Oséo décroche une rallonge pour le renforcement du haut bilan des entreprises
Avec 766 millions d’euros accordés en 2010 à 776 entreprises, le contrat de développement participatif (CDP) connaît un franc succès. Inauguré en octobre 2009 dans le cadre du programme d’investissements d’avenir (2,5 milliards d’euros au total), il permet aux PME et aux ETI de muscler leur haut de bilan (jusqu'à 3 millions d’euros) sans ouvrir leur capital. D’une durée de sept ans, ce prêt est sans garantie, à taux fixe ou variable, et avec un différé d’amortissement du capital de deux ans. Une enveloppe d’un milliard d’euros avait été attribuée au lancement du dispositif, avec un horizon de financement courant jusqu'à la fin 2011. La popularité de cet outil conduit aujourd’hui l’Etat à le doter de nouvelles ressources.
«Nous maintiendrons le contrat de développement participatif», a assuré hier le président de la République, Nicolas Sarkozy, devant 2.000 entrepreneurs réunis au sein du réseau Oséo Excellence. Cet instrument «répond au besoin des entreprises en quasi fonds propres sans changer la force d’une équipe, d’un projet, d’un leader», a ajouté le chef de l’Etat. Dans ce cadre, un milliard d’euros supplémentaires sont affectés au CDP, qui dispose donc désormais d’une cagnotte d’environ 1,2 milliard d’euros.
Cet accent mis sur le soutien de la structure financière des sociétés innovantes survient à un moment où des PME s’inquiètent de l'évolution du fonctionnement d’Oséo. Une enquête réalisée par le Comité Richelieu auprès de 389 PME adhérentes met ainsi en lumière la crainte «de voir les budgets des subventions et avances remboursables dédiés au financement de l’innovation mono-entreprise glisser vers des prêts à taux 0 pour des projets structurants (projets collaboratifs et projets filières) moins risqués et moins innovants». Ainsi, les budgets confiés à Oséo montrent que les subventions et avances remboursables passeront de 429 millions d’euros en 2010 à 360 millions cette année.

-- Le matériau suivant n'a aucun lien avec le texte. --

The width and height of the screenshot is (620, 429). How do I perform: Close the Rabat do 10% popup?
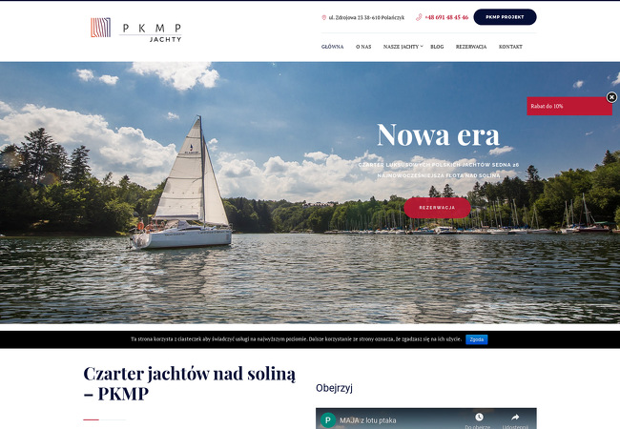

Dans le même temps, les fonds alloués aux projets collaboratifs et structurants passeront de 221 millions à 390 millions d’euros. Alors que l’entreprise publique s’est transformée en société anonyme, le sondage réalisé par le Comité Richelieu évoque également les craintes d’un risque de «bancarisation» d’Oséo et de la possible disparition de son «empreinte» innovation.